◆ **ABOUT THIS TASK**: Starting at the line that contains "Image resolution: width=1456", quote every line through the end of the entries, word for word, skipping the pictures.

◆ **RECORDS FOR THIS EXERCISE**:
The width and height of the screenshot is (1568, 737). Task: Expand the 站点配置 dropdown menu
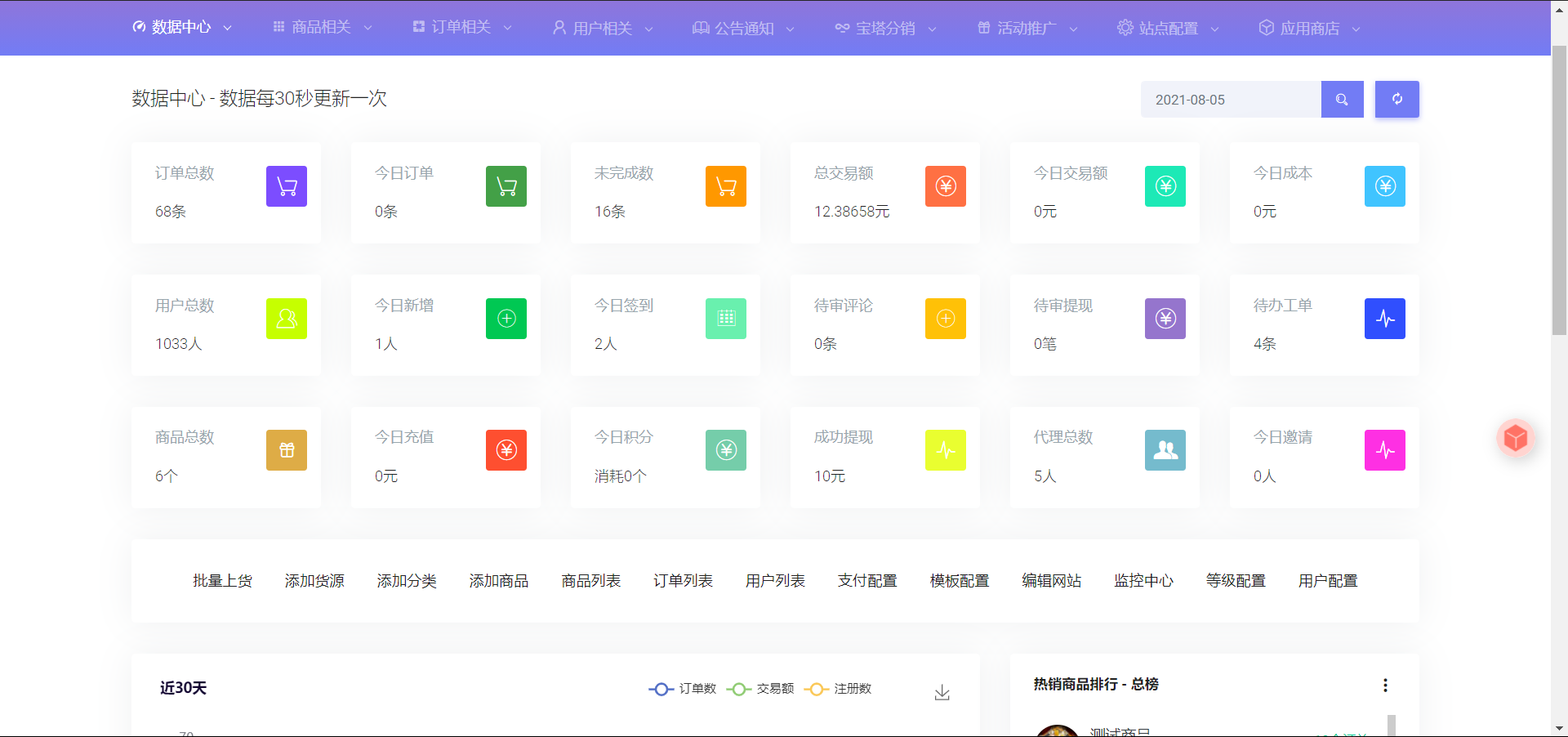click(1167, 27)

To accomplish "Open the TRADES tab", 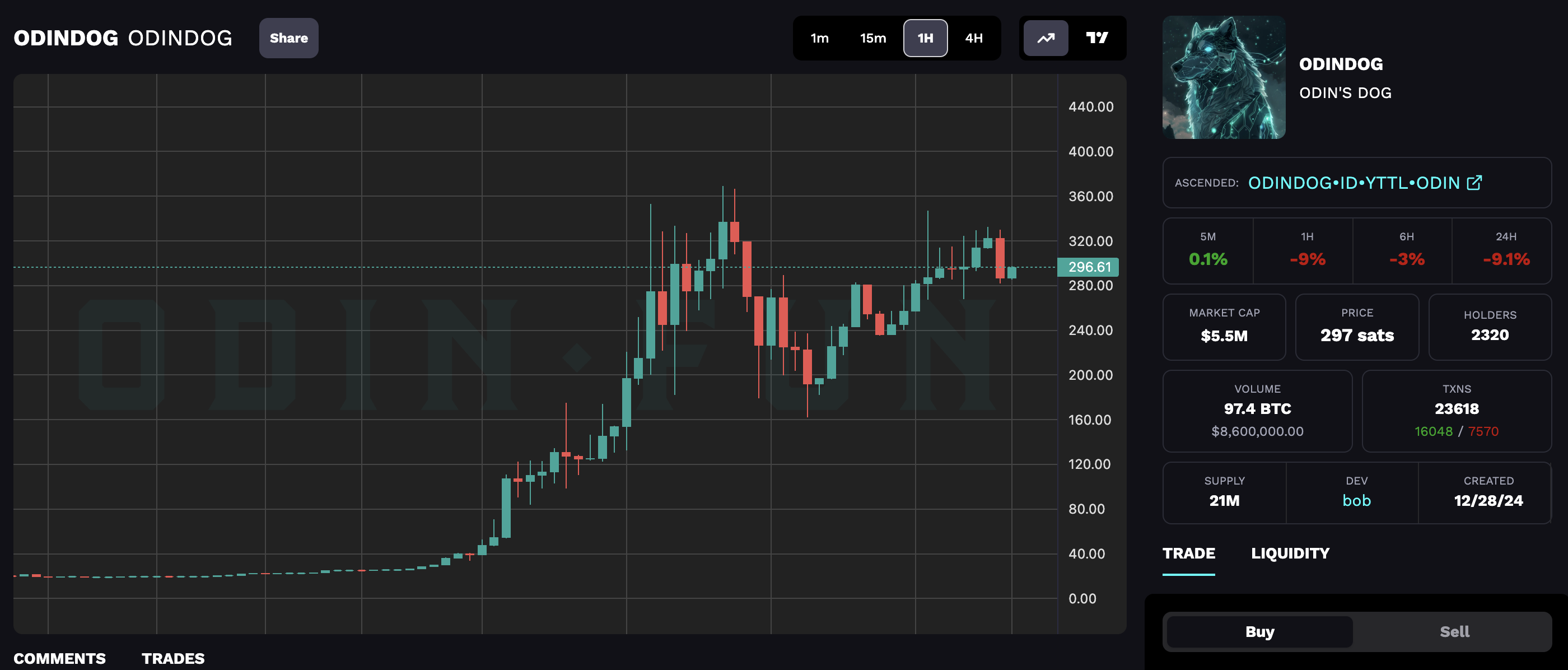I will pos(173,658).
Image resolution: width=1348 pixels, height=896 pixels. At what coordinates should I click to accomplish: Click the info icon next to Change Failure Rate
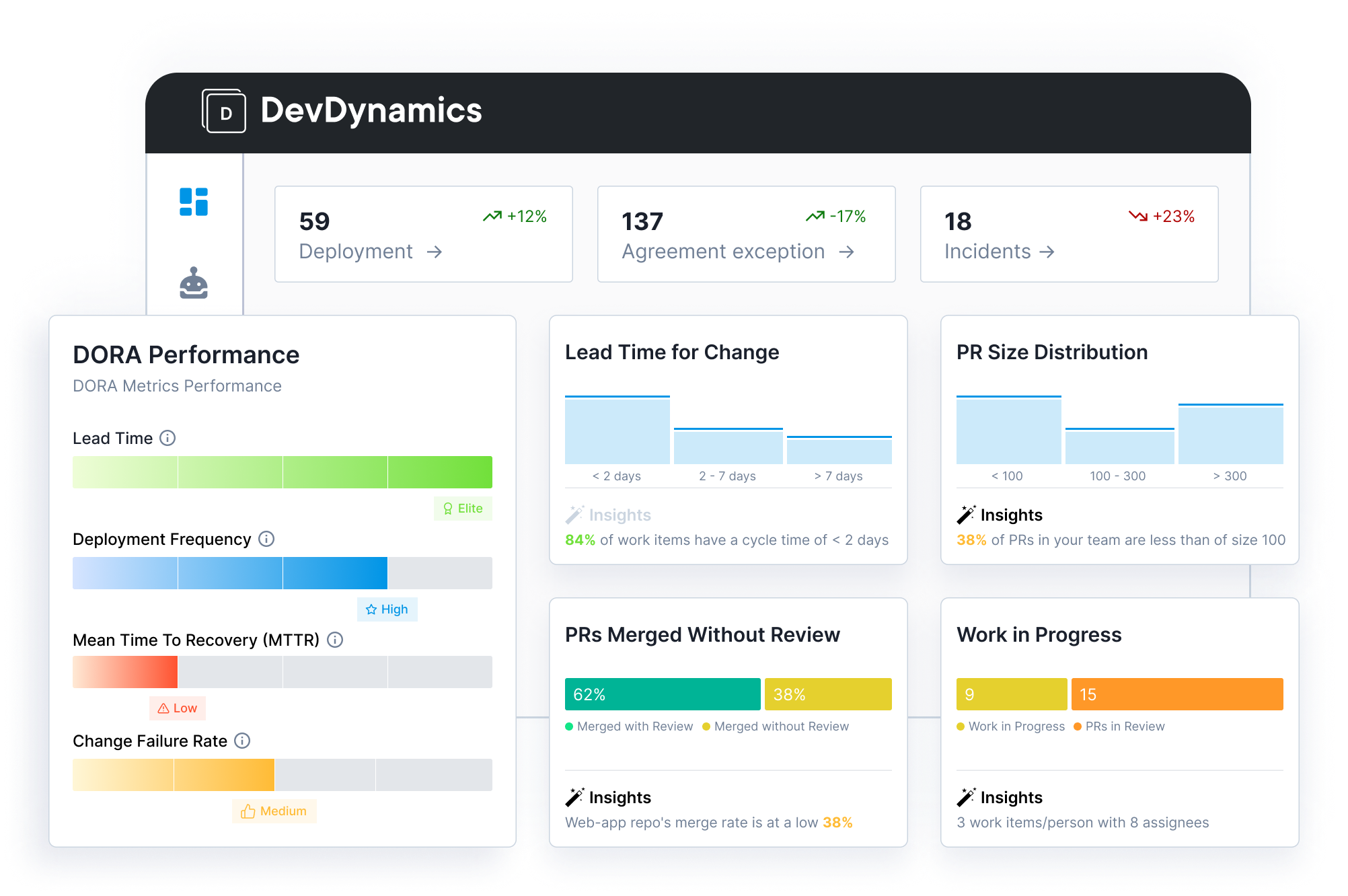[241, 741]
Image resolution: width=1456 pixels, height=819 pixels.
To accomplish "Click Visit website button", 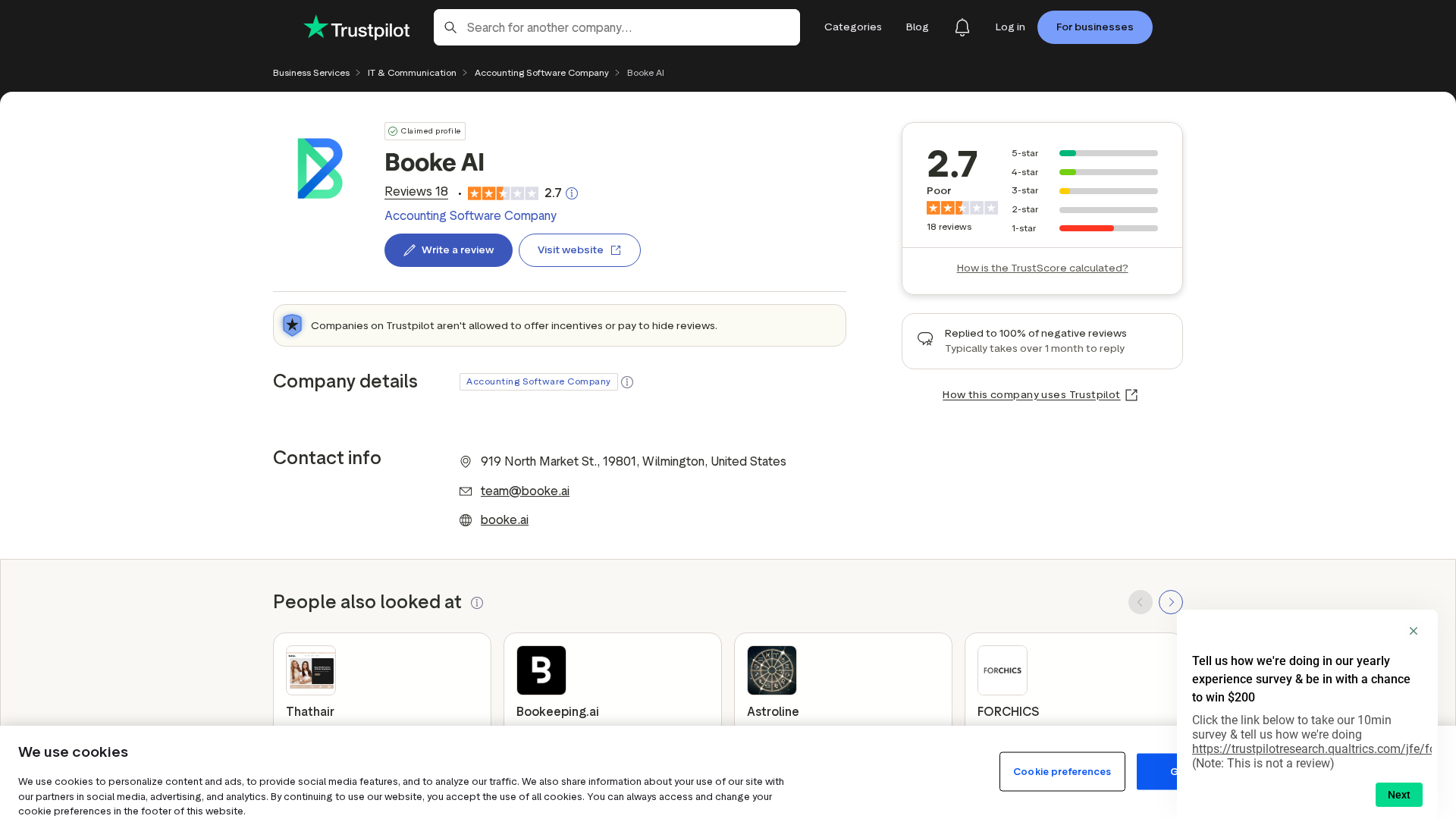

◆ **ANSWER BOX**:
Image resolution: width=1456 pixels, height=819 pixels.
To accomplish "Click Visit website button", 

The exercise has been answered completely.